La libera professione è stata nel passato dell'odontoiatria parzialmente colpevole dell'immagine distorta che una parte della popolazione ha avuto e continua ad avere dei dentisti, quella cioè di persone dedite ad attività lucrativo-merceologica con poca attinenza sia all'aspetto medico-biologico che a quello deontologico della professione.
Questo, aggiunto all'individualismo connaturato nella nostra professione ed alla scarsa disponibilità alle novità, tendeva a fare dei dentisti, salvo poche eccezioni, delle individualità con bassa propensione alle relazioni scientifiche. E' innegabile che sotto questo profilo in quegli anni hanno giocato un ruolo positivo e determinante, nell'indicare un percorso di professionalità e di aggiornamento, associazioni come gli Amici di Brugg, che all'aspetto più prettamente collegato all'aggiornamento coniugavano anche una grande sensibilità alle relazioni umane, importantissima per creare colleganze ed amicizie.

Oggi la professione è molto cambiata e ancora di più sono cambiate le aspettative che questa genera e le sue problematiche. Credo che i due terreni di sfida per la libera professione siano rappresentati dalla ricerca e dall'aggiornamento continuo.
Per quanto attiene alla ricerca, la capacità scientifica di alcuni colleghi nel tempo si è concretizzata in un ampio corpo di articoli scientifici pubblicati nelle più autorevoli riviste mondiali del nostro settore.

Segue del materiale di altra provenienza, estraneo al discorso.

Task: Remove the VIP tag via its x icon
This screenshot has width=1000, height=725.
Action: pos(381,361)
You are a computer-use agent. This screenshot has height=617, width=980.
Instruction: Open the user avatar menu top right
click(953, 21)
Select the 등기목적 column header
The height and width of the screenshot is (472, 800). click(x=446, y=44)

Tra questi sono presenti sia studi retrospettivi che più impegnativi studi prospettici . Non possiamo negare, tuttavia, che la ricerca condotta dai colleghi liberi professionisti rappresenti, se non un'eccezione, un fenomeno limitato.

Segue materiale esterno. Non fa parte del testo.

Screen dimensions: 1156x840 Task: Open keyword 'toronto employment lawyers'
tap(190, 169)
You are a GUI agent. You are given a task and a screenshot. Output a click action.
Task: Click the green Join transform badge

La difficoltà principale che incontra chi si avvicina per la prima volta al lavoro scientifico consiste nell'acquisire una metodologia rigorosa, un "metodo scientifico" appunto, che deve accompagnare il ricercatore in tutto lo svolgimento del lavoro, dalla formulazione dell'ipotesi alla individuazione dei materiali e dei metodi, dalla raccolta dei dati alla loro analisi.
Inoltre la dimensione degli studi professionali nella maggior parte dei casi mal si accorda con i numeri che sono necessari per raggiungere una elevata significatività; ma questo problema può essere superato cooperando con altri gruppi di lavoro e disegnando studi multicentrici articolati in realtà professionali anche molto diverse.

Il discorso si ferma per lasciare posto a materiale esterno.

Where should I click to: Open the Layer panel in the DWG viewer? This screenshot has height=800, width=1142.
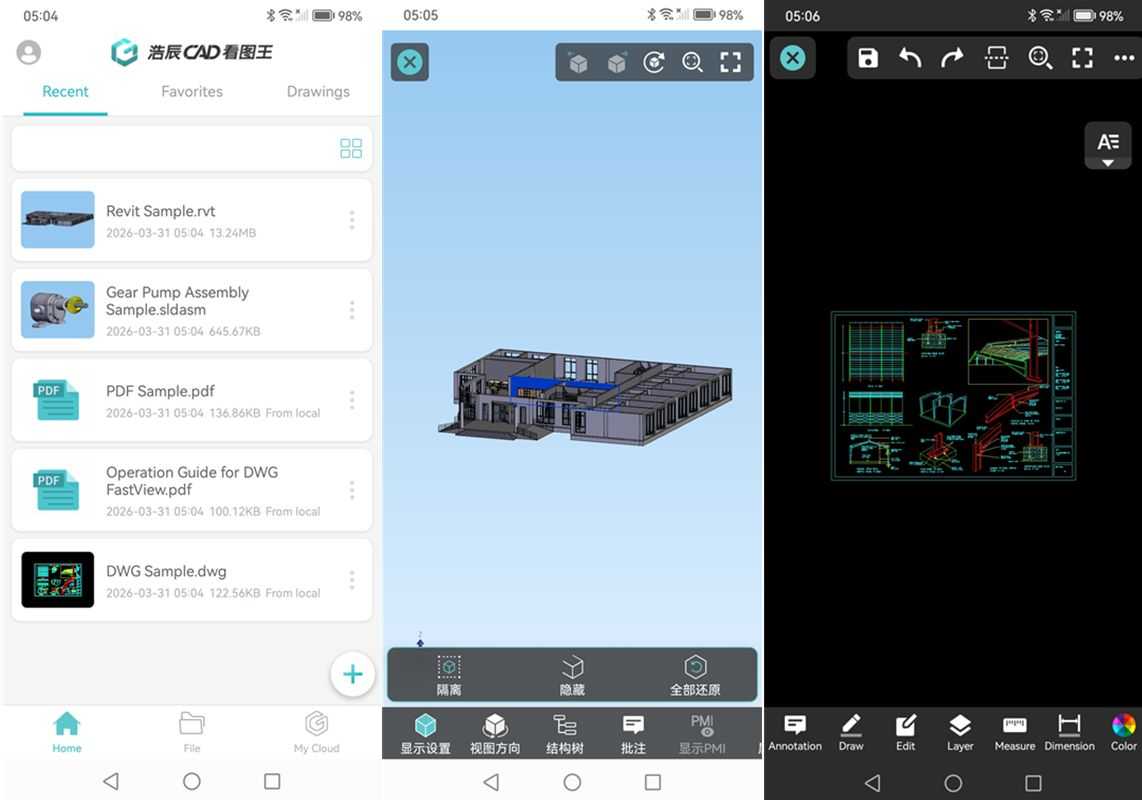click(959, 732)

Tuttavia le difficoltà organizzative e la esiguità dimensionale sono solo una parte dei problemi che assillano il professionista che si dedica anche alla ricerca; infatti la mancanza di tutorialità, coordinamento e revisione è caratteristica dell'attività "solitaria" e rappresenta un'altra varietà di problemi potenziali.
Credo che almeno una parte di questi problemi possano venire superati con una certa efficacia solo se le Società scientifiche si faranno carico anche di questa esigenza fondamentale per la professione, il coordinamento e l'indirizzo ed il sostegno dell'attività di ricerca libero-professionale. Sul versante dell'aggiornamento continuo molto è indubbiamente stato fatto, ma occorre essere più incisivi nel rivendicare alla libera professione il diritto di autoregolamentarsi e di gestire i livelli di aggiornamento continuo. Questo non per trovare alibi o scorciatoie al percorso previsto dal legislatore, ma perché la professione - ed essa sola - può esercitare un controllo effettivo ed efficace sulla preparazione dei propri membri; ovviamente questa attività di controllo dovrà essere amministrata dai suoi organi di controllo istituzionali, cioè dagli Ordini dei Medici e degli Odontoiatri.

Inoltre è essenziale che la proposta di aggiornamento venga condivisa dalla professione e non sia sentita come un'imposizione, ed inoltre che sia proposta in maniera organica e non in modo casuale e insubordinato come avviene adesso.
Le Società scientifiche, anziché rincorrere nelle loro proposte di aggiornamento le infinite sigle che organizzano in maniera ossessiva i corsi più disparati, devono al più presto, attraverso un efficace coordinamento, arrivare a presentare alla professione proposte di aggiornamento non più episodiche e slegate, ma che accompagnino il professionista per raggiungere i crediti "di periodo" necessari e, ancor più rilevante, forniscano un aggiornamento organico ed organizzato per la professione.